:: Problem description ::
Excerpt from the entries below: please repeat exactly the lines from the one containing "This screenshot has height=257, width=640." through the last one, both ends included, with no pictures.

:: Dataset excerpts ::

*****

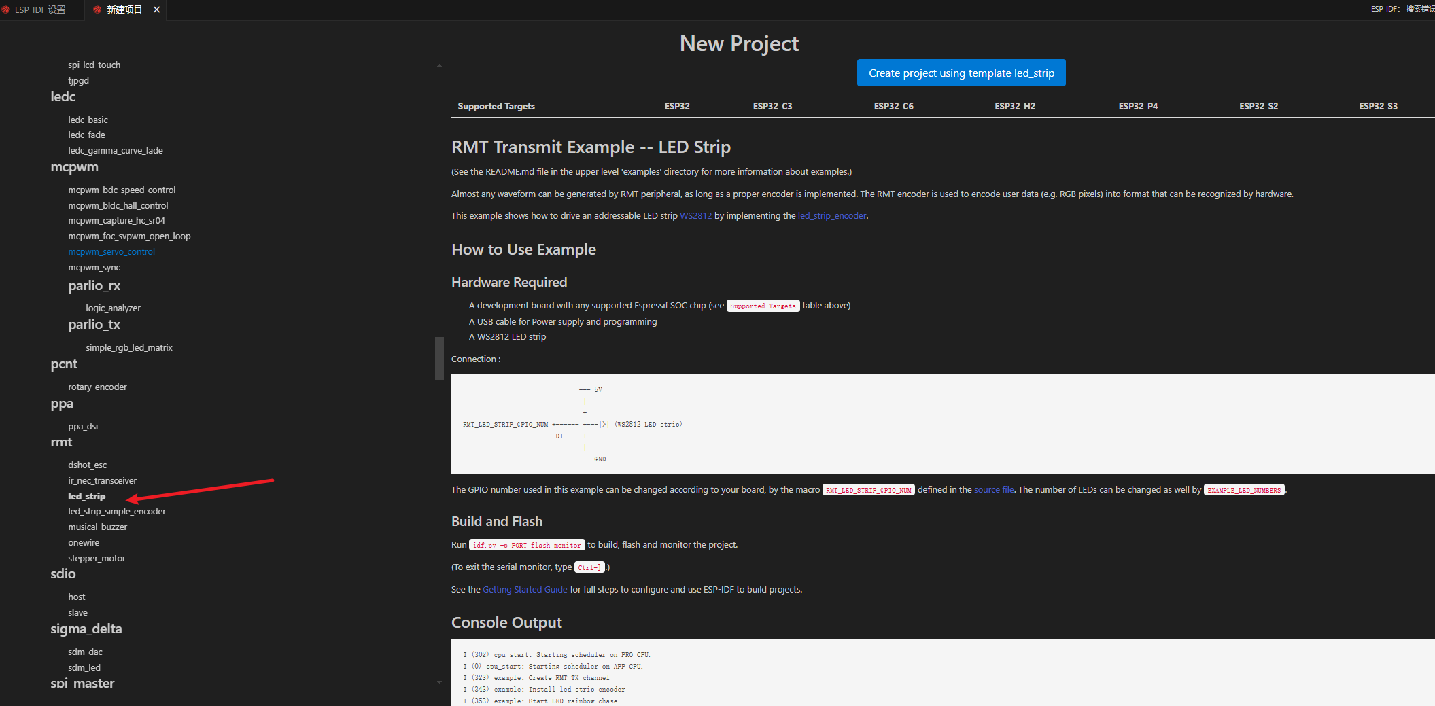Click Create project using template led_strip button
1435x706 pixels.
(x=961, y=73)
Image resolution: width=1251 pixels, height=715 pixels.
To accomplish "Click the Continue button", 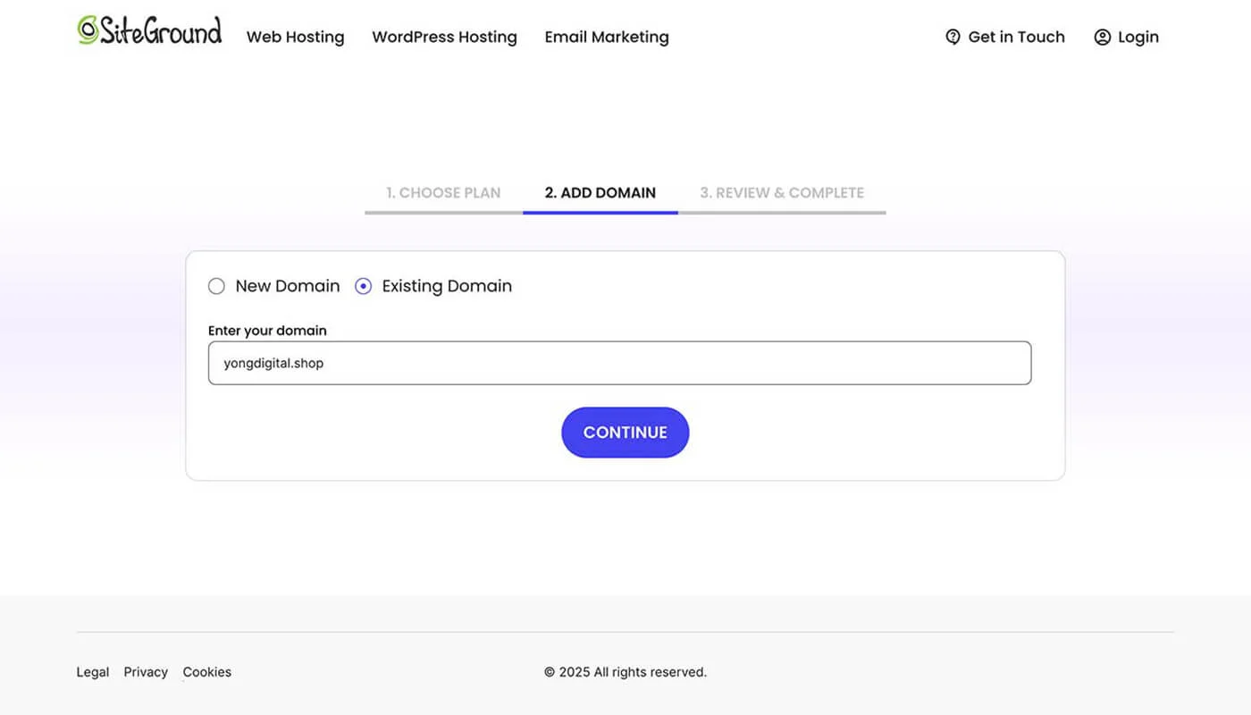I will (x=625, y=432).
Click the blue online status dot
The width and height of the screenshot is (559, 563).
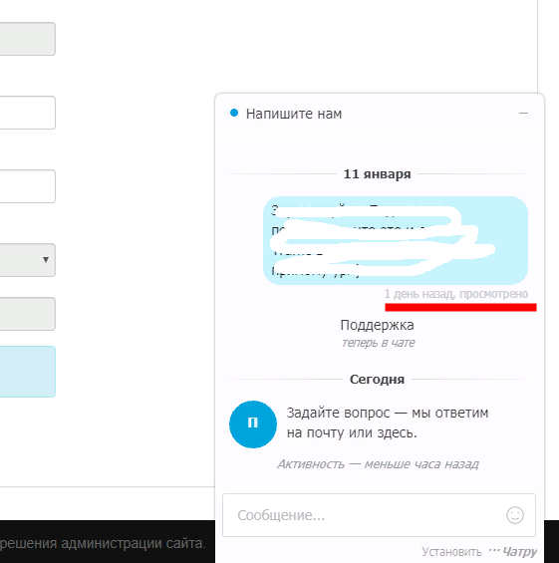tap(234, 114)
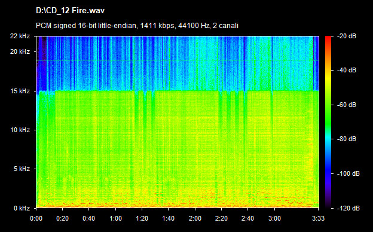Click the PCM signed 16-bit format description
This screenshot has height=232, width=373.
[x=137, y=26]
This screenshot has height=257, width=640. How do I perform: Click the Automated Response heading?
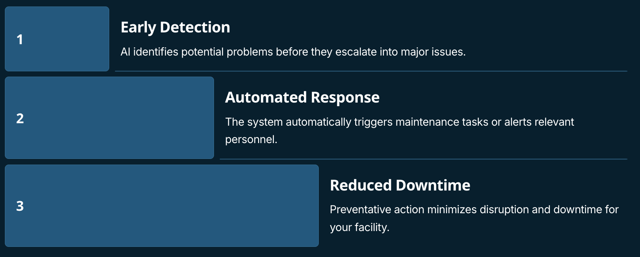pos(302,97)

*****

:: Finished task ::
This screenshot has height=257, width=640. How do I perform: Click the Automated Response heading?
pos(302,97)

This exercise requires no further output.